- STATED TASK -
Copy the records from the line with "Screen dimensions: 1276x1016" through the final line, both ends included, and leave the pictures out of your answer.

== ITEMS

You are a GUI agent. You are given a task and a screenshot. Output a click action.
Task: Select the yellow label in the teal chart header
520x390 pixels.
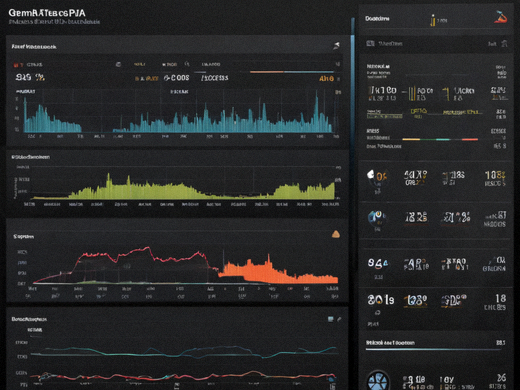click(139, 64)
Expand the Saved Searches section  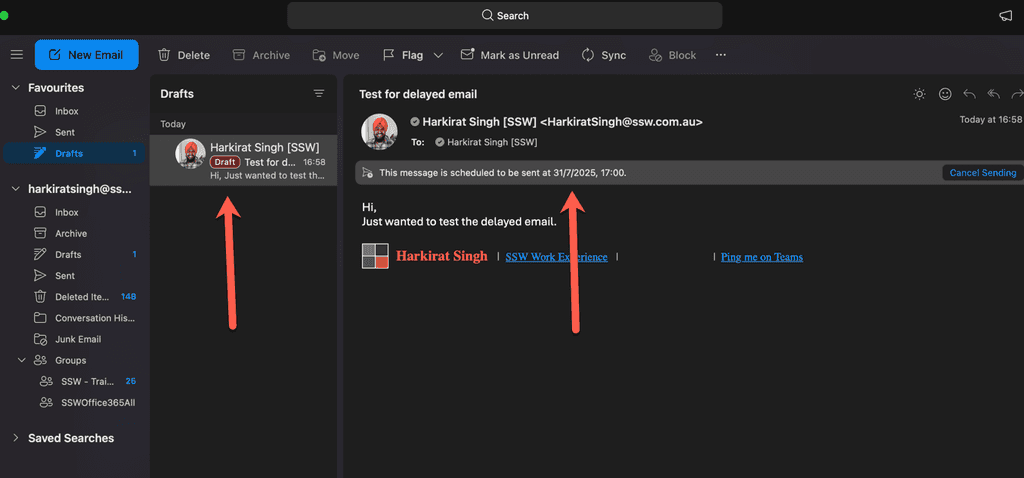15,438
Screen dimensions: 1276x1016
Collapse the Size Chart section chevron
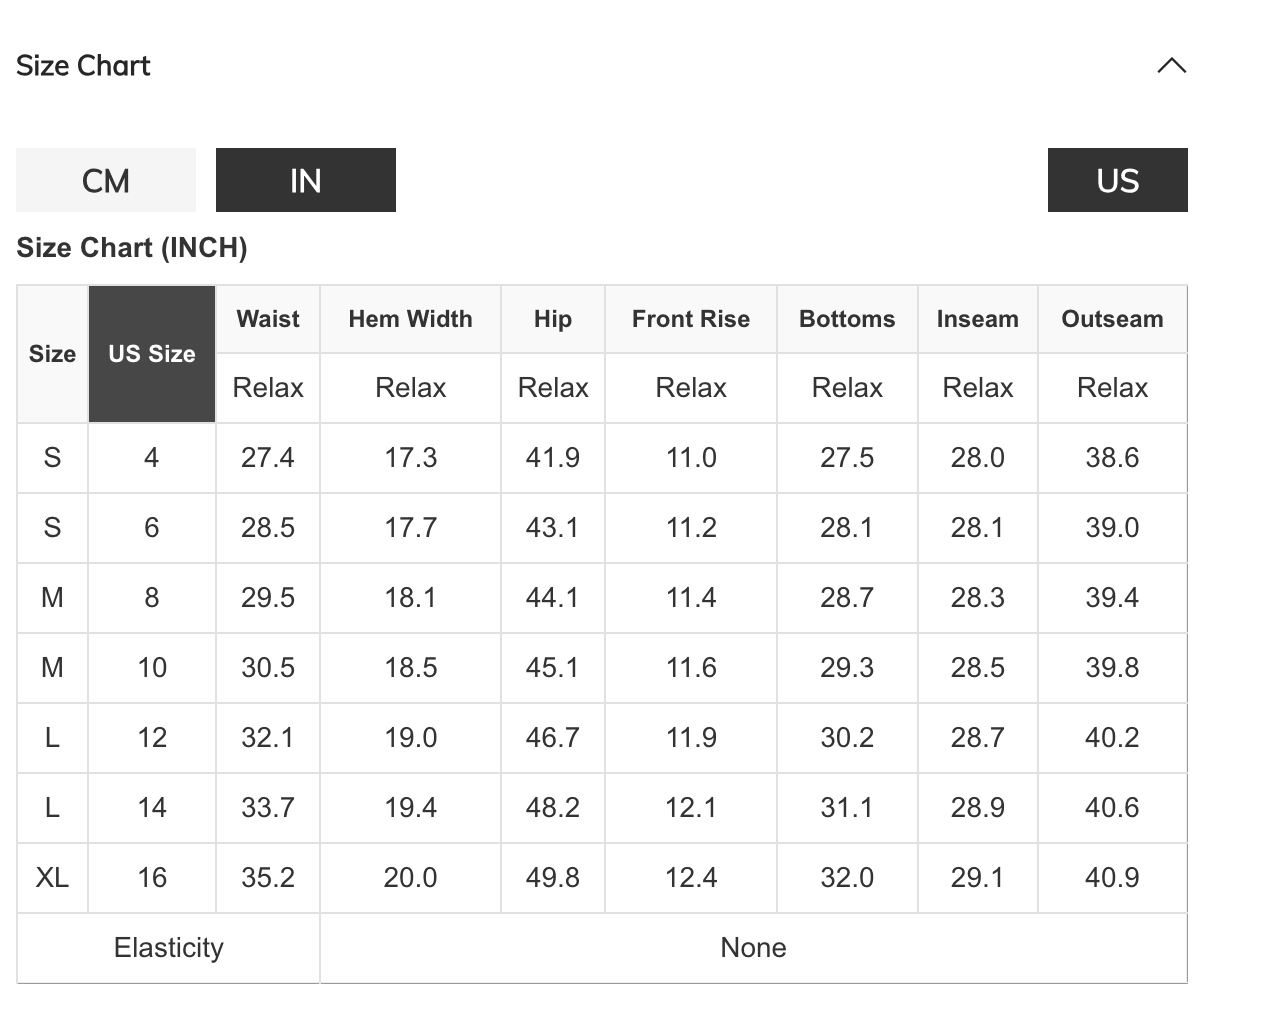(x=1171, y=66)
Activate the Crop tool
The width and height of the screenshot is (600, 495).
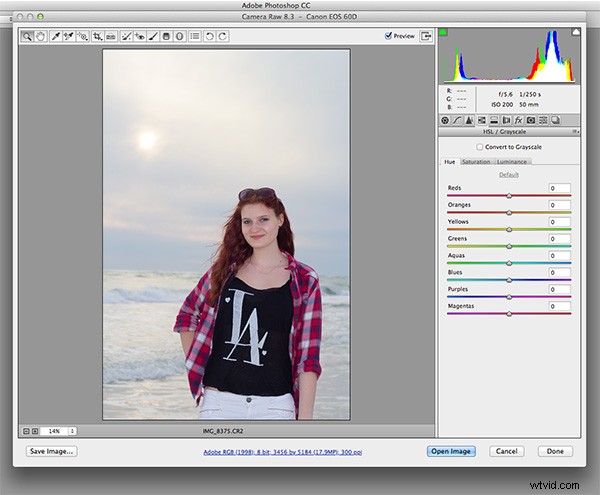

====

- EXERCISE ANSWER -
Screen dimensions: 1276x1016
Collapse the Size Chart section chevron
(x=1171, y=66)
Activate the Crop tool
The width and height of the screenshot is (600, 495).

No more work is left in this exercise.